Alessandra Mioni: “Donare i miei capelli”
Attualità, Carpi, Territorio
Pubblicato il Dicembre 6, 2023

Alessandra Mioni: “Donare i miei capelli”

"Il fatto di poter donare, mi fa sentire bene, ne è valsa la pena aspettare tre anni"

Alessandra Mioni

 

 

Magda Gilioli

 

Ci sono voluti tre anni di attesa per riuscire a donare tre trecce di capelli lunghi 25 centimetri con cui realizzare delle parrucche per donne con patologie oncologiche. Questo è il paziente percorso intrapreso da Alessandra Mioni per realizzare il desiderio di trasformare i suoi capelli in una opportunità per persone che non li hanno più a causa di terapie invasive e debilitanti come quelle chemioterapiche.

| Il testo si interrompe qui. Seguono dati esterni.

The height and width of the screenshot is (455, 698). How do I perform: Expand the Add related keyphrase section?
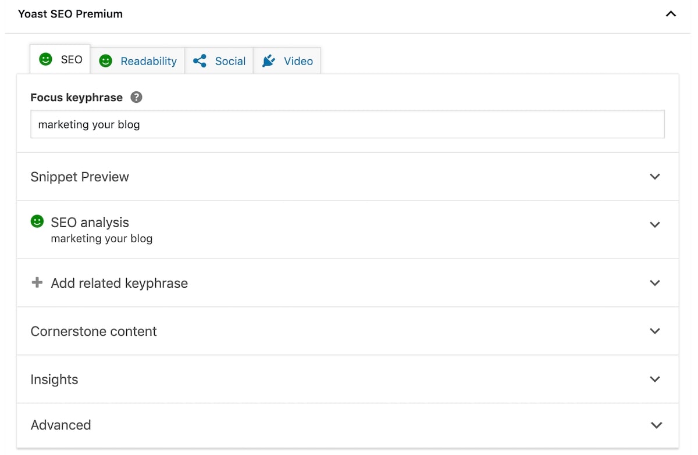(x=655, y=283)
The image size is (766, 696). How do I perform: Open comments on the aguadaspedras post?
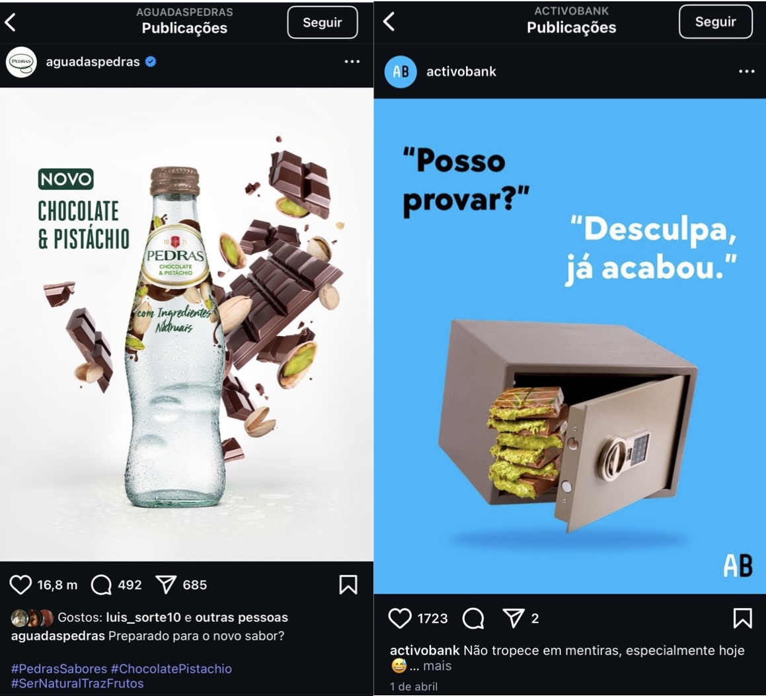pyautogui.click(x=101, y=584)
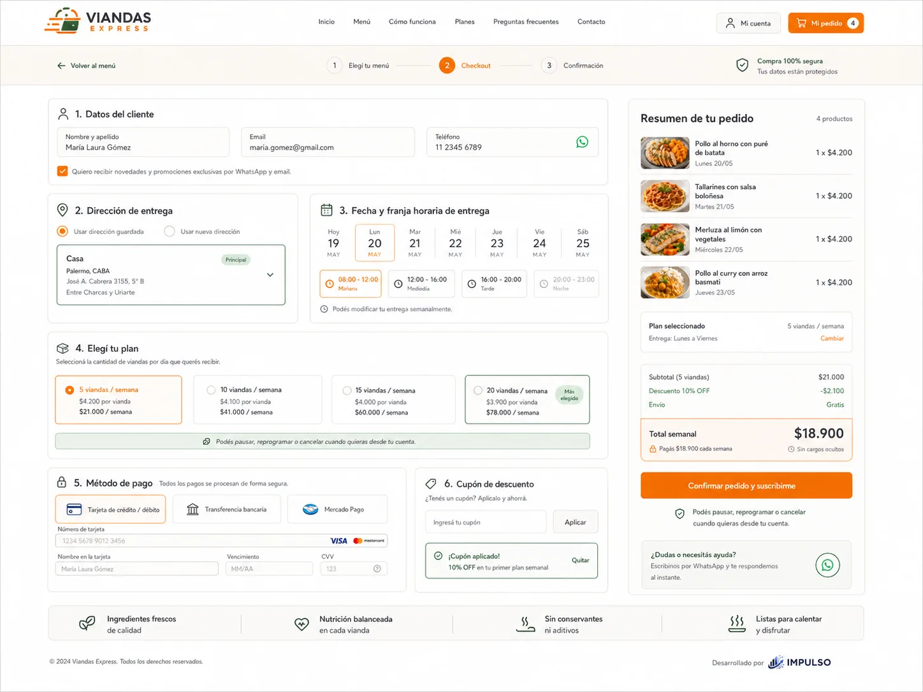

Così, nei giorni scorsi, si è presentata presso Papua Parrucchieri di Carpi, il salone che si occupa di questo servizio di taglio e della successiva spedizione del materiale all’Associazione “Una stanza per un sorriso Odv” di Altamura che, con lo slogan: “C’è una bellezza che la chemio non deve far sfiorire”, si occupa della realizzazione di parrucche organiche per offrire un supporto estetico alle donne che stanno vivendo la loro battaglia contro il cancro.

 

<<Sono tante le donne che fanno questa scelta – afferma Silvia Ortolani di Papua Parrucchieri-, tantissime ragazze giovani che vogliono tagliare i capelli e che, anziché buttarli via, sapendo che noi sosteniamo questa associazione, vengono e donano, con una media di due-tre donne al mese. Addirittura ci sono quelle che vanno dal loro parrucchiere a farsi tagliare le trecce, poi ci chiamano per avere l’indirizzo dell’associazione e vanno personalmente a spedirle>>.

 

Per realizzare un buon prodotto è necessario avere capelli naturali o tinti ma non decolorati, raggiunti i 25 centimetri di lunghezza, vengono ben lavati, asciugati e poi suddivisi in trecce tagliate in cima e poi, Papua Parrucchieri, si occupa della spedizione a “Una stanza per un sorriso” di Altamura.

Dall’associazione spiegano che: <<La perdita dei capelli è una delle conseguenze più scioccanti della chemio e spesso viene vissuta dalle donne come una perdita della loro identità. Grazie alle parrucche per pazienti oncologici di altissima qualità, realizzate con capelli rigorosamente donati, riusciamo a restituire a queste guerriere la loro immagine e la forza di affrontare il mondo a testa alta, senza l’etichetta della malattia>>.

 

Mentre, una sorridente Alessandra Mioni afferma: <<Il fatto di poter donare, mi fa sentire bene, ne è valsa la pena aspettare tre anni>>.